What is being asked: Starting at the line that contains "Screen dimensions: 1512x807", return every line through the end of the data exactly, without pictures.

(Data provided begins)

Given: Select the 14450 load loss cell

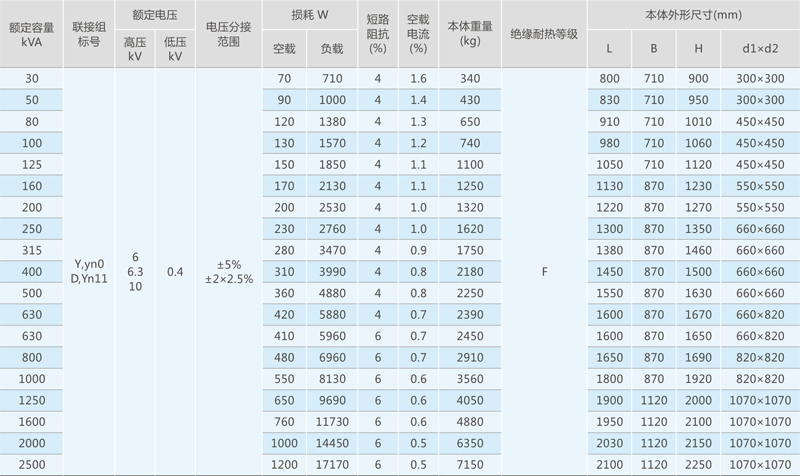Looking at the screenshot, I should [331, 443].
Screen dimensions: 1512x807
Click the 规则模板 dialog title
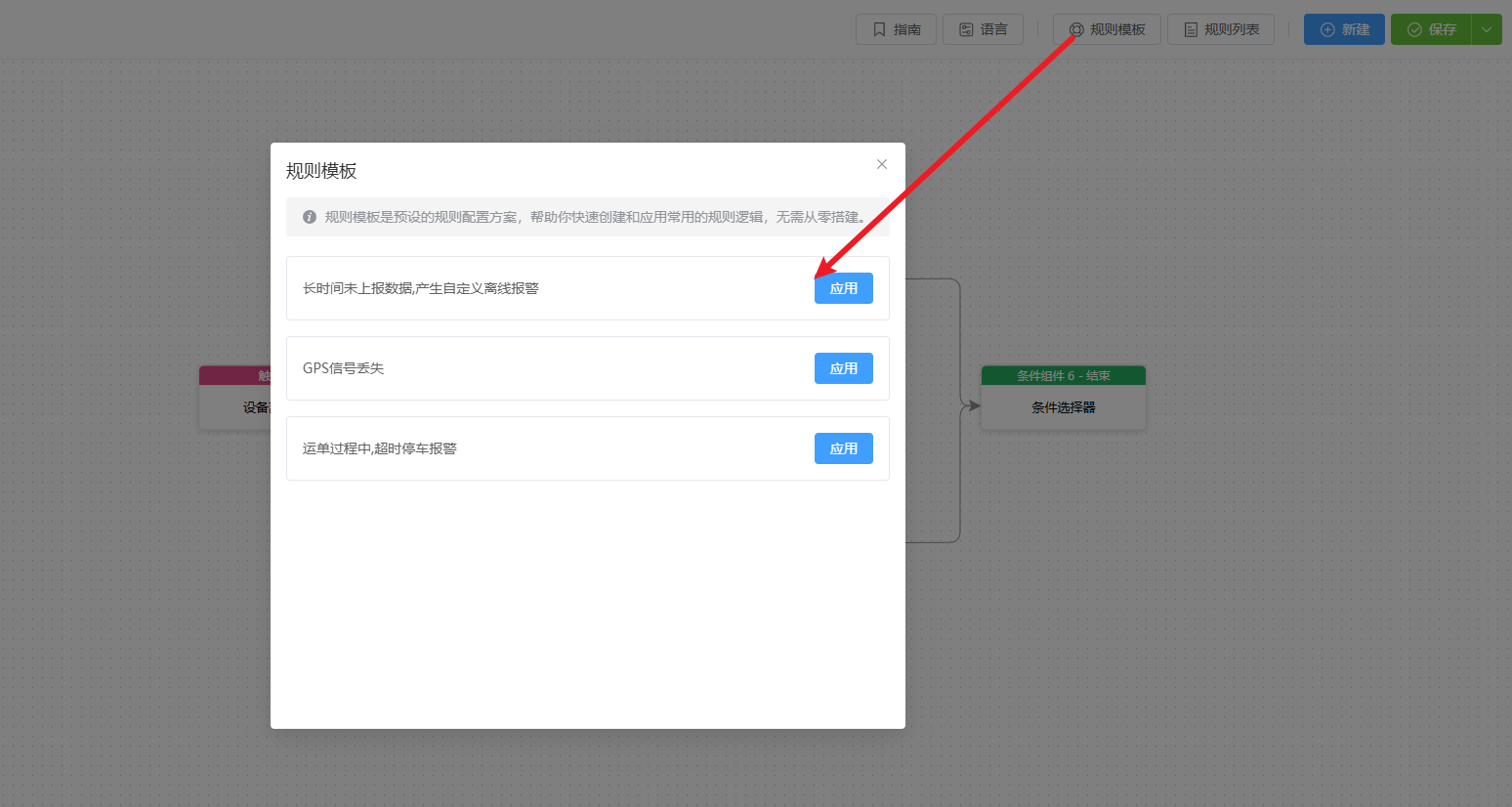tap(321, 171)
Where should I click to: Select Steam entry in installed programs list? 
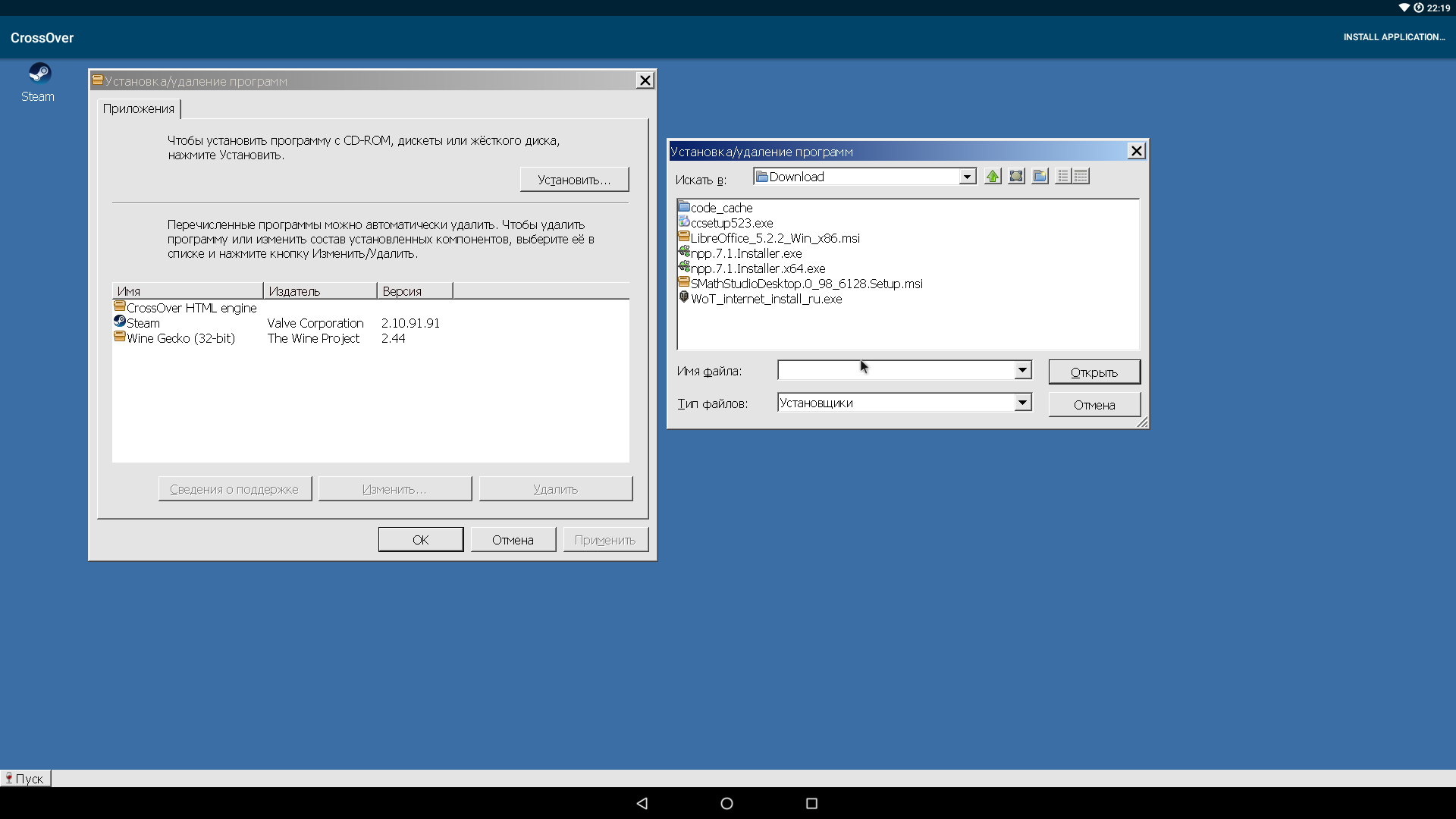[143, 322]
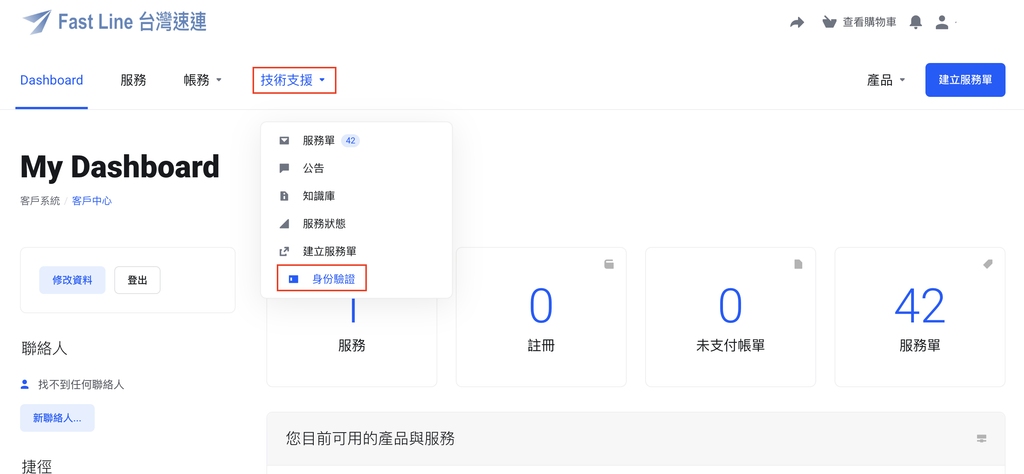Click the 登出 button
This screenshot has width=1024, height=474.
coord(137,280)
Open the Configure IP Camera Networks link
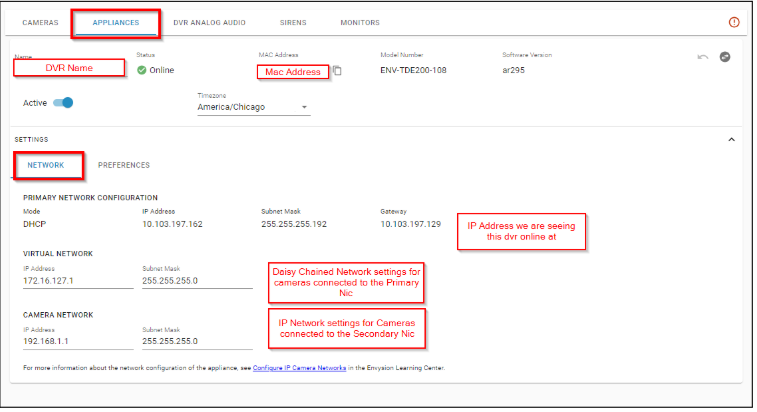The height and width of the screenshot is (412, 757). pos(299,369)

(Data provided ends)

Output of the exercise:
Screen dimensions: 1512x807
Click the 规则模板 dialog title
tap(321, 171)
Where should I click to: Select Steam entry in installed programs list? 
[143, 322]
Click the 登出 button
This screenshot has width=1024, height=474.
coord(137,280)
Open the Configure IP Camera Networks link
The height and width of the screenshot is (412, 757). pos(299,369)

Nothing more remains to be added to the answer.